Blink and it’s another month gone. But Oracle has been very very busy as we come around for the latest quarterly updates and the details published. Plus a lot about Oracle Hospitality Integration Hub (OHIP) which builds upon OIC.
OIC has for some time now provided an FTP adaptor and more recently included a full FTP server capability. But both have limits on the file size and capacity. The file constraints (1GB for a file and 500GB for the FTP server) shouldn’t be an issue for day to day activities. But OIC is often used to support SaaS Financials and other cloud solutions which do have monthly process cycles which can generate significant data volumes, for example, payroll data. The question is how to handle such data with such constraints?
There is a school of thought that points to the possibility when handling such large data volumes we should consider using Data Integration rather than a more event-centric integration tool. Personally, I think there is a lot of validity in the argument, and anyone dealing with such bulky data activities should review and question if it is a better answer.
That said, there are cases where it does stand-up. For example:
- If an organization is transitioning to a more event-driven or at least micro-batch model, you have to start the transition somewhere, but trying to line up changes everywhere can be problematic, so we have to start somewhere. Building an integration process so you have an event model developed, but in the interim, you need to take that bulk mechanism and convert it to a small stream of events.
- You may be working with a bulk data extract and only need a small subset of the data provided, it won’t help if the data is also represented using a verbose notation such as XML.
How to overcome the constraint? Oracle databases aren’t so constrained, and SQLLoader can provide an easy means to ingest the data into a staging table. The benefit of this is:
- if you’re only needing a subset of the data you can pull just those columns from the table.
- the bulk of the use of XML to be self-describing can be shed through using the DB schema as being more prescriptive.
- SQL scripts can handle the checksum records removing that data and overhead from the integration process, leaving you to concentrate more on the business process.

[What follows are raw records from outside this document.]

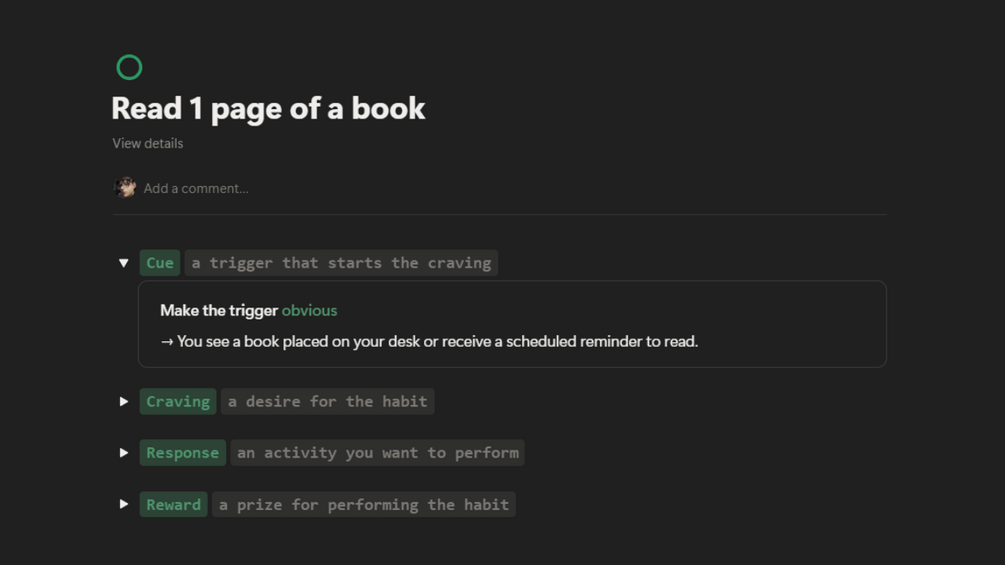Select the title "Read 1 page of a book"
1005x565 pixels.
coord(268,108)

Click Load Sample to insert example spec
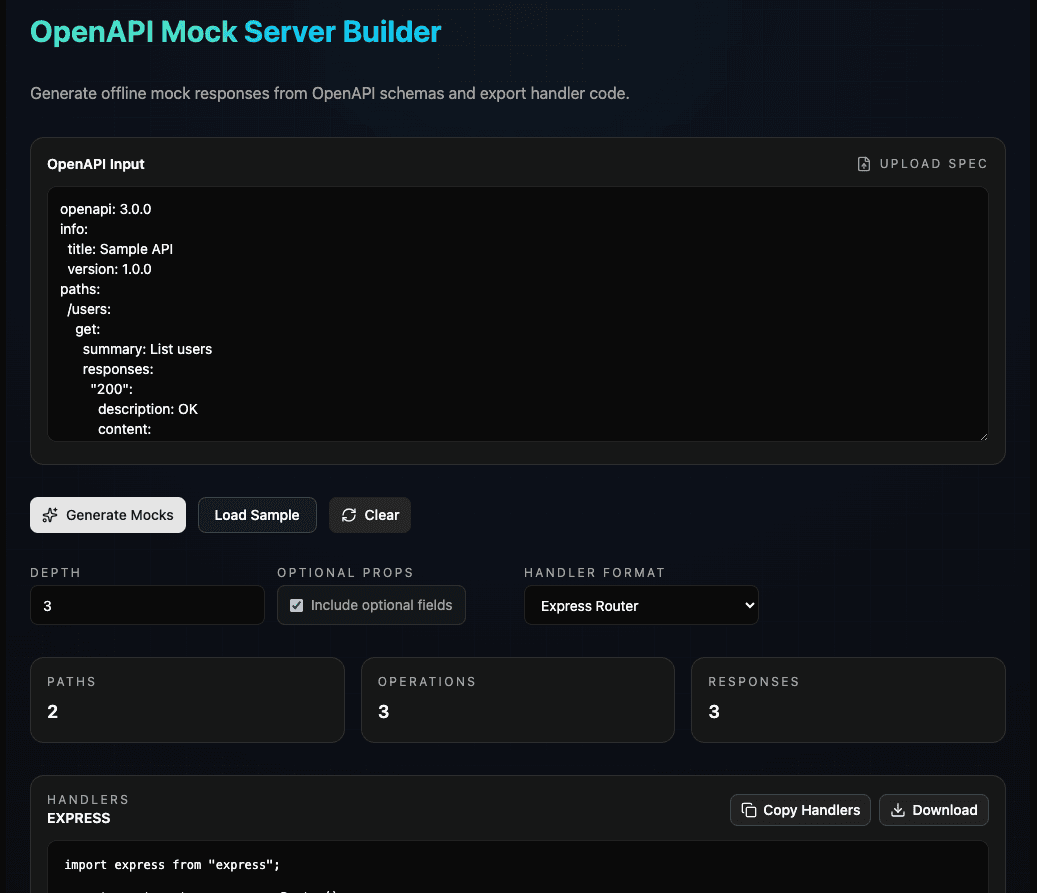(x=257, y=515)
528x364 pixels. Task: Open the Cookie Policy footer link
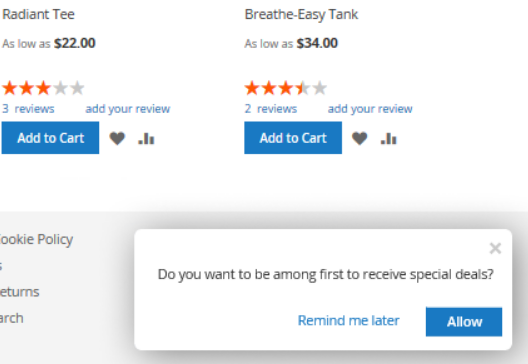[x=36, y=239]
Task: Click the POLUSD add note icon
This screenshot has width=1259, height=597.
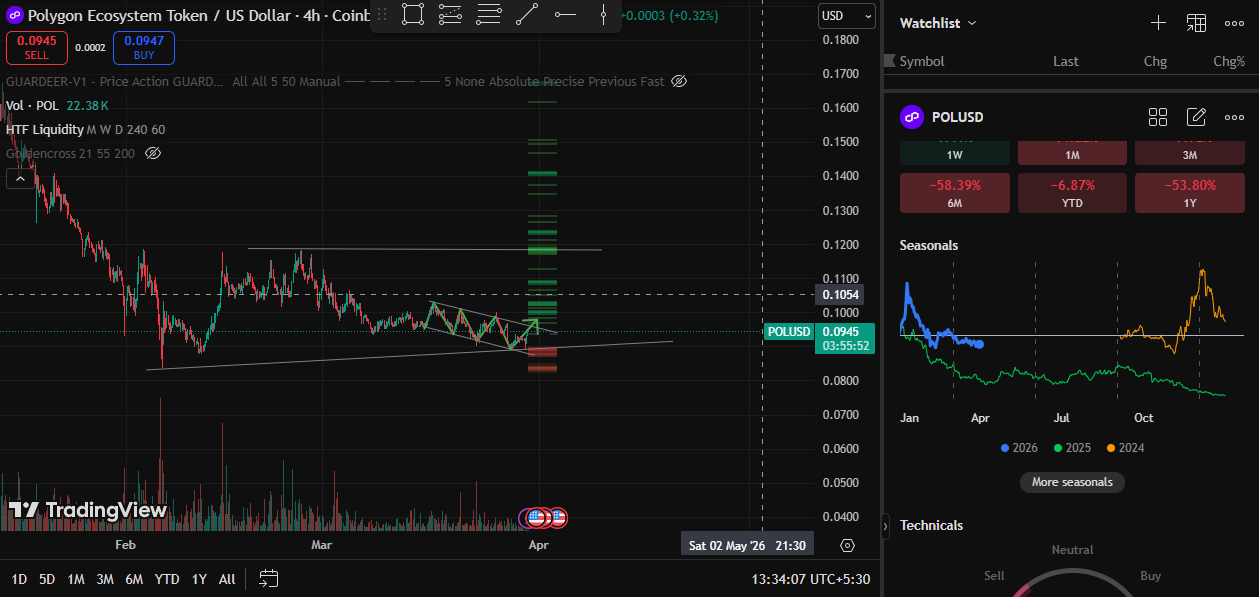Action: pyautogui.click(x=1196, y=117)
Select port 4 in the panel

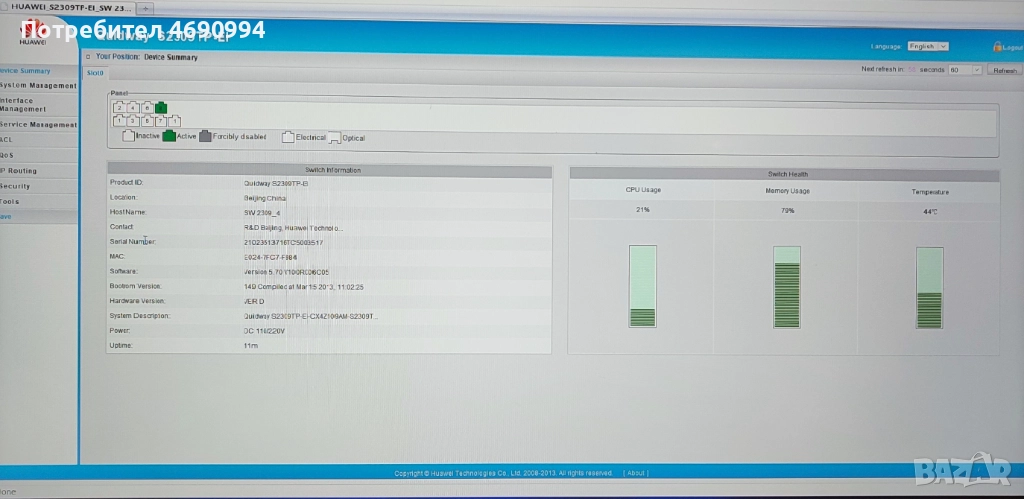pos(133,108)
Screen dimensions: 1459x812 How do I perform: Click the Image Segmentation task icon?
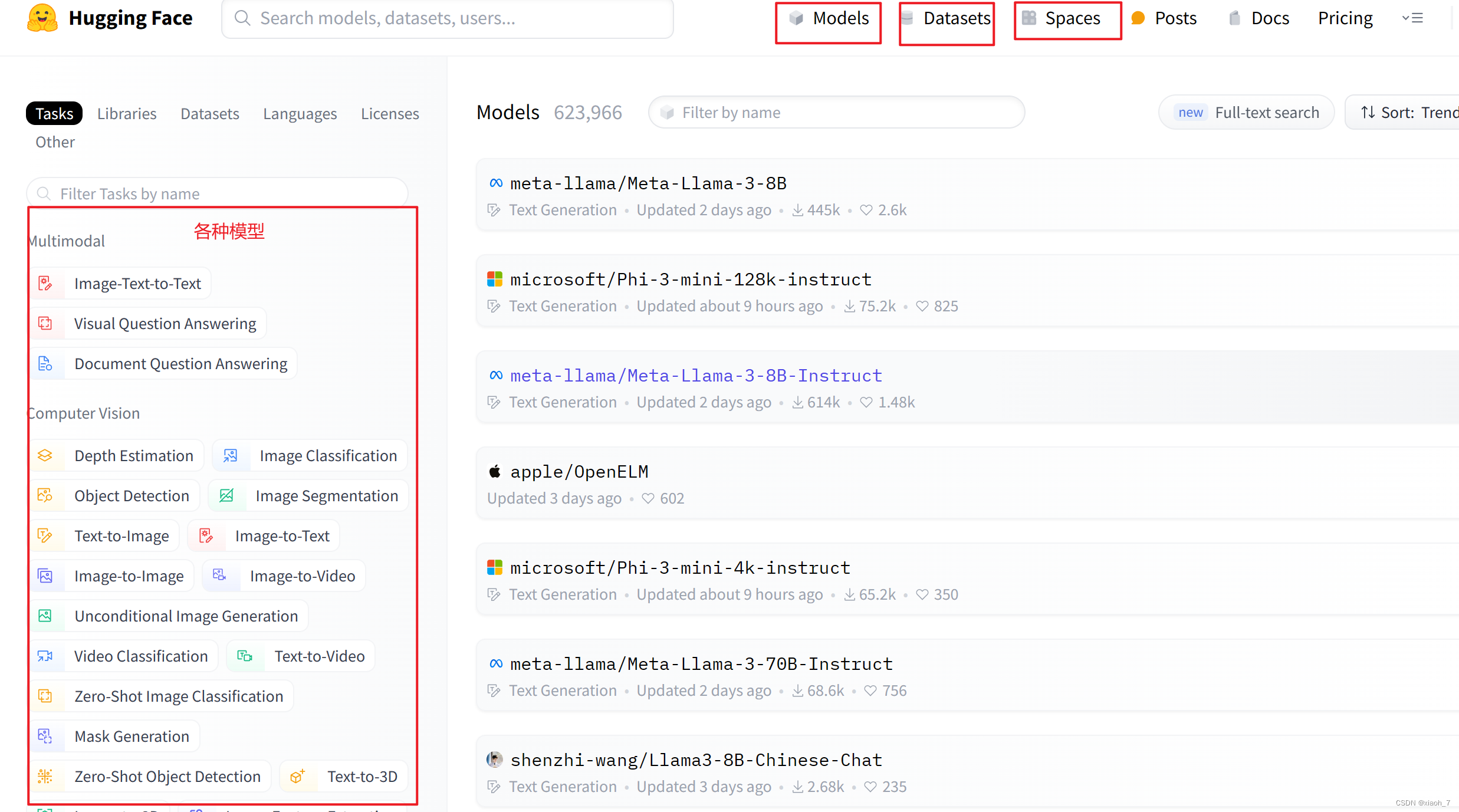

If the data is still substantial once in the database there are a number of strategies to consume the data in more manageable chunks, such as
- Running SQL script on the database that takes each row and calls the OIC as a restful API point. This approach is potentially very interesting as it may then mean if you’re moving towards an event process in the future the API endpoint represents the future state and the database stored procedure is mimicking the future client behaviour.
- Use polling strategies and result set limits to control how much data is processed in a single execution of the integration. This approach does mean the integration needs to tag which records have been processed to avoid re-reading them.
Enriching an integration from data in a database or DBaaS (Database as a Service) is not an unusual requirement. Many integration use cases today need to access a database that is on-premises. The means to connect to the database is fairly obvious – the connection agent. Our book goes into a lot more detail as to why that is, and the implications of using database connections.
However when it comes to Oracle’s DBaaS a service it would be very easy to assume that given that you’re using two different parts of Oracle’s PaaS that it would be straight forward to connect the two together without an agent. However, at least today whether its on-premises or DBaaS you need to use a connection agent. This does mean that you’ll need an IaaS node to host the connection agent.
This quirk is driven by the fact that there are some scenarios that this does actually make sense. For example – the Oracle domains need to have a high level of isolation, so when the DBaaS is in another domain then the decoupling via the agent makes sense. When your database is in a different zone of the cloud – then you’re running DB calls across what is effectively a wide are network – not good.